**TRY IT:** Could you set down every record below exactly as it appears?

**GIVEN ENTRIES:**
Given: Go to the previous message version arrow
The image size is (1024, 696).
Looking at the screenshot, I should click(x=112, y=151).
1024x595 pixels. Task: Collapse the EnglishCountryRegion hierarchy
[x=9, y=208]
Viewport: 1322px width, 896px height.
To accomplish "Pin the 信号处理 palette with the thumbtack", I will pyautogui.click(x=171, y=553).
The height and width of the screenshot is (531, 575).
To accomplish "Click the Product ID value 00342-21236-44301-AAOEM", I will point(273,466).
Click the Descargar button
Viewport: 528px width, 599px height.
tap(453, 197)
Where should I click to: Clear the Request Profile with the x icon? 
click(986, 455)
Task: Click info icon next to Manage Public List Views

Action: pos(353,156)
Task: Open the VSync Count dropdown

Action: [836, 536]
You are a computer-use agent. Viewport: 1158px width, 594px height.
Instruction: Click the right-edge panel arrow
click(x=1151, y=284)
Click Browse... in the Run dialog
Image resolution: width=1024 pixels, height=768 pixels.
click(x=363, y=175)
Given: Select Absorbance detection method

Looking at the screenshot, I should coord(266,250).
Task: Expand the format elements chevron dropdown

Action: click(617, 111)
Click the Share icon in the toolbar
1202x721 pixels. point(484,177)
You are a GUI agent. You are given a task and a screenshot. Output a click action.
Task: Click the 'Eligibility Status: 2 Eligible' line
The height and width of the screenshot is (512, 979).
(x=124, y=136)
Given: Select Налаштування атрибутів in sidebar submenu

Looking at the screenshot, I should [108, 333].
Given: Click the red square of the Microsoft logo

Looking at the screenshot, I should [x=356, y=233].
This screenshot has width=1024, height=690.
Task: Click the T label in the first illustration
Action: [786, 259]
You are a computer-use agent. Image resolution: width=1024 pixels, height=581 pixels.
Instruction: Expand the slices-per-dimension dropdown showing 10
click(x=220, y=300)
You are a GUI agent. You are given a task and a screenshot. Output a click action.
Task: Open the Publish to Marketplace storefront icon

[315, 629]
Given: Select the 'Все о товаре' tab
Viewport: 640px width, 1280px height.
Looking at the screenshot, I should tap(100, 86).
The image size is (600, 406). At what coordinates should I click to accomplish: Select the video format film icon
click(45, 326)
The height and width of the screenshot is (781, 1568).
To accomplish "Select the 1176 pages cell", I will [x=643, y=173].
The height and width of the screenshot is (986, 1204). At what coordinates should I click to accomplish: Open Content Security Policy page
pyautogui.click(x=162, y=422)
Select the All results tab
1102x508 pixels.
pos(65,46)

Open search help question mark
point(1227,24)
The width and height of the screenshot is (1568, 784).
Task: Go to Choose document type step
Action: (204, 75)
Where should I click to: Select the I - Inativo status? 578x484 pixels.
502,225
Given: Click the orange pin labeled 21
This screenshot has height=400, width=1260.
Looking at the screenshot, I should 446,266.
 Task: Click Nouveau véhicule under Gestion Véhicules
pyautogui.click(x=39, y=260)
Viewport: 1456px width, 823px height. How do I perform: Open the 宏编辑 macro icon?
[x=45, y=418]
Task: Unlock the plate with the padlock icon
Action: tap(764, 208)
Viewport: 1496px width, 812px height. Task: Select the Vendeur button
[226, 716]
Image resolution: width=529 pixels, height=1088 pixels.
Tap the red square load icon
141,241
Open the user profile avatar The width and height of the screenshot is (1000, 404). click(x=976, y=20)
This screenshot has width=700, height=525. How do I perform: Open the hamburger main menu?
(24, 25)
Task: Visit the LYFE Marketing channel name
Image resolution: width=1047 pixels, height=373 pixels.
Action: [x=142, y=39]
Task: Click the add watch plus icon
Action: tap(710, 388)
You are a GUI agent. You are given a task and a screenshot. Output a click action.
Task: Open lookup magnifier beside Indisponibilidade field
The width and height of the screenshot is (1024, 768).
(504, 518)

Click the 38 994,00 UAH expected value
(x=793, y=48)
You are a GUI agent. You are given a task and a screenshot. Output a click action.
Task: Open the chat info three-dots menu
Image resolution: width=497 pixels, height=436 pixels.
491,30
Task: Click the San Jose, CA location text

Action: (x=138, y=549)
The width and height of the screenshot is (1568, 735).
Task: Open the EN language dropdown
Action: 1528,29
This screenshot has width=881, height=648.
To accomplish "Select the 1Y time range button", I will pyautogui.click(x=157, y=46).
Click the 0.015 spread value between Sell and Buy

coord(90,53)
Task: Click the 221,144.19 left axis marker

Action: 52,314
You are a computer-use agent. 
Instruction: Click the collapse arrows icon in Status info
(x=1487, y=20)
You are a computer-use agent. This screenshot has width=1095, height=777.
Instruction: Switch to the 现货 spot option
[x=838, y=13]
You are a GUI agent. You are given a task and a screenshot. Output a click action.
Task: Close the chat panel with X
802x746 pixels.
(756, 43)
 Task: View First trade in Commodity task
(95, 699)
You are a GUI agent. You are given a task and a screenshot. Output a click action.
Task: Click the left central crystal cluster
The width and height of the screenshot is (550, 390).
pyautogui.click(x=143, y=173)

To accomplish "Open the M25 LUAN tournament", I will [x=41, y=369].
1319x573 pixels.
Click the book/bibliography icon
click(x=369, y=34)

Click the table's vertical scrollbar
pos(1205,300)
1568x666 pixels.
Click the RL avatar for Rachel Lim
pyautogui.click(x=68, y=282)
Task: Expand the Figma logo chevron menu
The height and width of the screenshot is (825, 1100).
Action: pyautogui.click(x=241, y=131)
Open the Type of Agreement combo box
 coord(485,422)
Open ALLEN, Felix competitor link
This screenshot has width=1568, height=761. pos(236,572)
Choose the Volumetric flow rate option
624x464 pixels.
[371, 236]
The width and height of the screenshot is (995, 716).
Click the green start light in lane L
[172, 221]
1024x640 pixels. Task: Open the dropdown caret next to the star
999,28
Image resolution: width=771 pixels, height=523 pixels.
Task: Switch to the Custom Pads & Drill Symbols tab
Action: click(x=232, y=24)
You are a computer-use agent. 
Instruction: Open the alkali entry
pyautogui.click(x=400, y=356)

**THE ANSWER:**
Given: Go to the previous message version arrow
The image size is (1024, 696).
Looking at the screenshot, I should click(x=112, y=151).
1024x595 pixels. Task: Collapse the EnglishCountryRegion hierarchy
[x=9, y=208]
Viewport: 1322px width, 896px height.
To accomplish "Pin the 信号处理 palette with the thumbtack", I will pyautogui.click(x=171, y=553).
The height and width of the screenshot is (531, 575).
To accomplish "Click the Product ID value 00342-21236-44301-AAOEM", I will point(273,466).
Click the Descargar button
Viewport: 528px width, 599px height.
tap(453, 197)
Where should I click to: Clear the Request Profile with the x icon? 
click(986, 455)
Task: Click info icon next to Manage Public List Views

Action: pos(353,156)
Task: Open the VSync Count dropdown

Action: [836, 536]
You are a computer-use agent. Viewport: 1158px width, 594px height.
Instruction: Click the right-edge panel arrow
click(x=1151, y=284)
Click Browse... in the Run dialog
Image resolution: width=1024 pixels, height=768 pixels.
click(x=363, y=175)
Given: Select Absorbance detection method

Looking at the screenshot, I should coord(266,250).
Task: Expand the format elements chevron dropdown

Action: click(617, 111)
Click the Share icon in the toolbar
1202x721 pixels. point(484,177)
You are a GUI agent. You are given a task and a screenshot. Output a click action.
Task: Click the 'Eligibility Status: 2 Eligible' line
The height and width of the screenshot is (512, 979).
(x=124, y=136)
Given: Select Налаштування атрибутів in sidebar submenu

Looking at the screenshot, I should [108, 333].
Given: Click the red square of the Microsoft logo

Looking at the screenshot, I should [x=356, y=233].
This screenshot has width=1024, height=690.
Task: Click the T label in the first illustration
Action: [786, 259]
You are a computer-use agent. Image resolution: width=1024 pixels, height=581 pixels.
Instruction: Expand the slices-per-dimension dropdown showing 10
click(x=220, y=300)
You are a GUI agent. You are given a task and a screenshot. Output a click action.
Task: Open the Publish to Marketplace storefront icon

[315, 629]
Given: Select the 'Все о товаре' tab
Viewport: 640px width, 1280px height.
Looking at the screenshot, I should tap(100, 86).
The image size is (600, 406). At what coordinates should I click to accomplish: Select the video format film icon
click(45, 326)
The height and width of the screenshot is (781, 1568).
To accomplish "Select the 1176 pages cell", I will [x=643, y=173].
The height and width of the screenshot is (986, 1204). At what coordinates should I click to accomplish: Open Content Security Policy page
pyautogui.click(x=162, y=422)
Select the All results tab
1102x508 pixels.
pos(65,46)

Open search help question mark
point(1227,24)
The width and height of the screenshot is (1568, 784).
Task: Go to Choose document type step
Action: (204, 75)
Where should I click to: Select the I - Inativo status? 578x484 pixels.
502,225
Given: Click the orange pin labeled 21
This screenshot has height=400, width=1260.
Looking at the screenshot, I should 446,266.
 Task: Click Nouveau véhicule under Gestion Véhicules
pyautogui.click(x=39, y=260)
Viewport: 1456px width, 823px height. How do I perform: Open the 宏编辑 macro icon?
[x=45, y=418]
Task: Unlock the plate with the padlock icon
Action: tap(764, 208)
Viewport: 1496px width, 812px height. Task: Select the Vendeur button
[226, 716]
Image resolution: width=529 pixels, height=1088 pixels.
Tap the red square load icon
141,241
Open the user profile avatar The width and height of the screenshot is (1000, 404). click(x=976, y=20)
This screenshot has width=700, height=525. How do I perform: Open the hamburger main menu?
(24, 25)
Task: Visit the LYFE Marketing channel name
Image resolution: width=1047 pixels, height=373 pixels.
Action: [x=142, y=39]
Task: Click the add watch plus icon
Action: tap(710, 388)
You are a GUI agent. You are given a task and a screenshot. Output a click action.
Task: Open lookup magnifier beside Indisponibilidade field
The width and height of the screenshot is (1024, 768).
(504, 518)

Click the 38 994,00 UAH expected value
(x=793, y=48)
You are a GUI agent. You are given a task and a screenshot. Output a click action.
Task: Open the chat info three-dots menu
Image resolution: width=497 pixels, height=436 pixels.
491,30
Task: Click the San Jose, CA location text

Action: (x=138, y=549)
The width and height of the screenshot is (1568, 735).
Task: Open the EN language dropdown
Action: 1528,29
This screenshot has width=881, height=648.
To accomplish "Select the 1Y time range button", I will pyautogui.click(x=157, y=46).
Click the 0.015 spread value between Sell and Buy

coord(90,53)
Task: Click the 221,144.19 left axis marker

Action: 52,314
You are a computer-use agent. 
Instruction: Click the collapse arrows icon in Status info
(x=1487, y=20)
You are a computer-use agent. This screenshot has width=1095, height=777.
Instruction: Switch to the 现货 spot option
[x=838, y=13]
You are a GUI agent. You are given a task and a screenshot. Output a click action.
Task: Close the chat panel with X
802x746 pixels.
(756, 43)
 Task: View First trade in Commodity task
(95, 699)
You are a GUI agent. You are given a task and a screenshot. Output a click action.
Task: Click the left central crystal cluster
The width and height of the screenshot is (550, 390).
pyautogui.click(x=143, y=173)

To accomplish "Open the M25 LUAN tournament", I will [x=41, y=369].
1319x573 pixels.
Click the book/bibliography icon
click(x=369, y=34)

Click the table's vertical scrollbar
pos(1205,300)
1568x666 pixels.
Click the RL avatar for Rachel Lim
pyautogui.click(x=68, y=282)
Task: Expand the Figma logo chevron menu
The height and width of the screenshot is (825, 1100).
Action: pyautogui.click(x=241, y=131)
Open the Type of Agreement combo box
 coord(485,422)
Open ALLEN, Felix competitor link
This screenshot has width=1568, height=761. pos(236,572)
Choose the Volumetric flow rate option
624x464 pixels.
[371, 236]
The width and height of the screenshot is (995, 716).
Click the green start light in lane L
[172, 221]
1024x640 pixels. Task: Open the dropdown caret next to the star
999,28
Image resolution: width=771 pixels, height=523 pixels.
Task: Switch to the Custom Pads & Drill Symbols tab
Action: click(x=232, y=24)
You are a computer-use agent. 
Instruction: Open the alkali entry
pyautogui.click(x=400, y=356)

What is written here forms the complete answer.